I LOVED Master Gardener Classes. Like many people here at Dave's i was a hobby gardener.
i had losses and successes but for me I never knew why.
This course gives you the science , the University trials, the university Knowledge. you are trained ( or at least in Michigan ) by Horticultural agents in many fields of farming, lawn, fruit, insects, soil, composting, pruning, etc....
Dave's is invaluable as many here know. Dave's gardeners share all of this information.
And i dare say there are people here who are as good and better !
However, I LOVED every minute of my cold January, Feb., March and April immersed in the science
of growing! it was a gift to myself to fill myself up for once day and night with information and PEOPLE who shared my passion!! Now i turn to Dave's for that same feeling and comrodery.
I would do it all over again. i gained many friends and I had some of the best "Beer & Wine Garden Tours"
Where some of my class mates and I got together to see each others places and share some fun!!
But then again you can't give me enough plants or books or conversation about plants in the cold winters!!
I'm with the ones further up in the thread. I'd like to try it when I retire. The classes are during the day and in the summer I'm too busy trying to keep up with my own garden.

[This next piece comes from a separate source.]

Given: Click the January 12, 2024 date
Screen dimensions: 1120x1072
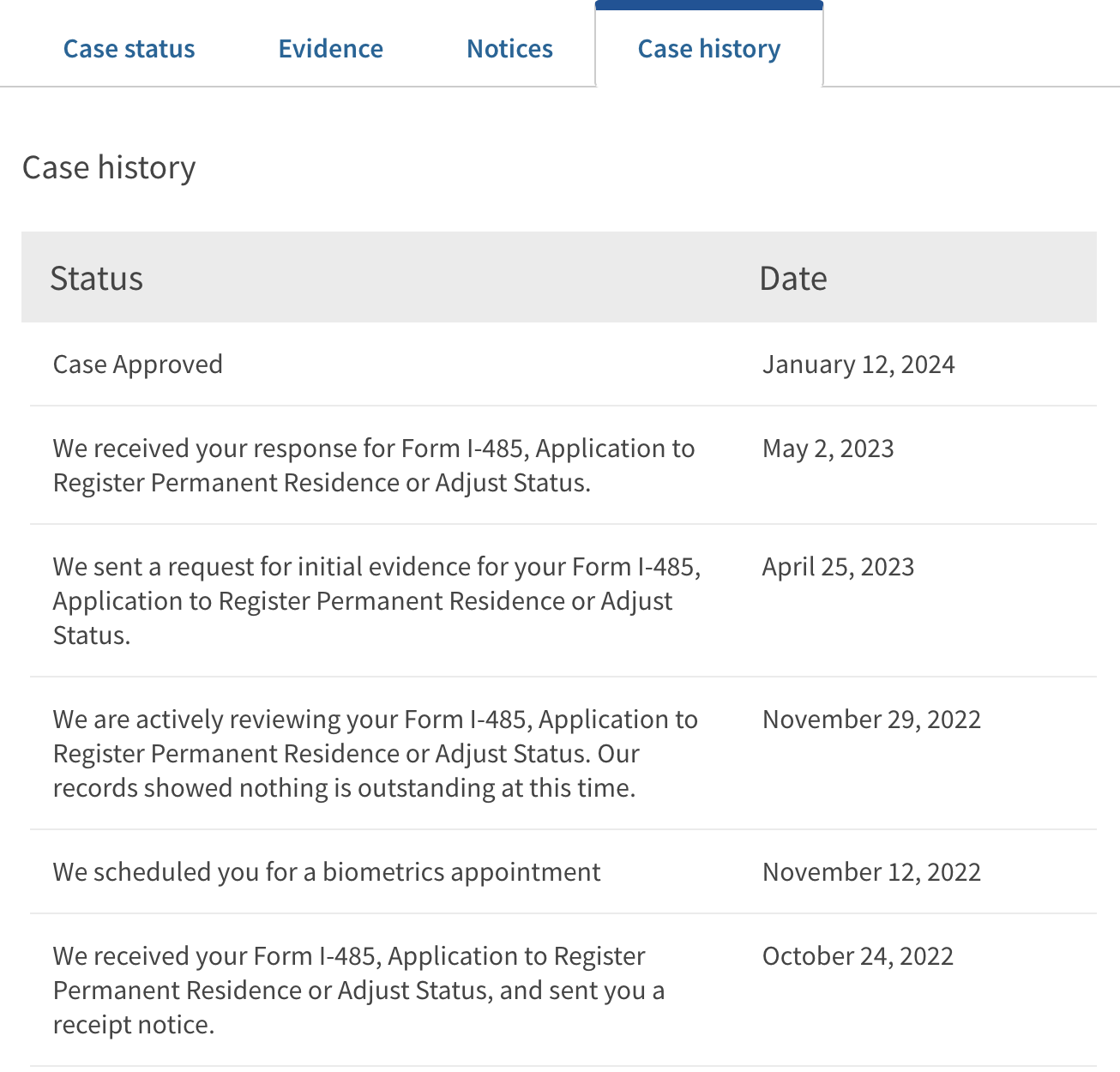Looking at the screenshot, I should tap(858, 364).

It's too bad that some of you have encountered snobby MG groups in your areas. I think most are not that way.
Both Magnolialover and Jeffinsgf (and others) described the program's intent perfectly.
Each program is conducted differently but in mine there were no closed book tests and no hard words to memorize. There were certainly a lot of big words thrown at me during the classes and my eyes glazed over more than once, but it was a lot of fun nevertheless.
The MG program is for people who like to volunteer. Which is not for everyone, obviously. We don't all have the inclination nor the time.
Washington State was the first MG program in the country and we are in danger of losing it due to budget cuts. Well, we would lose all the WSU funding and support - my guess is that some sort of program would continue with 100% volunteers, but that would be difficult and the program would certainly not be the same. So we're hoping the state feels the program is important enough not to cut it.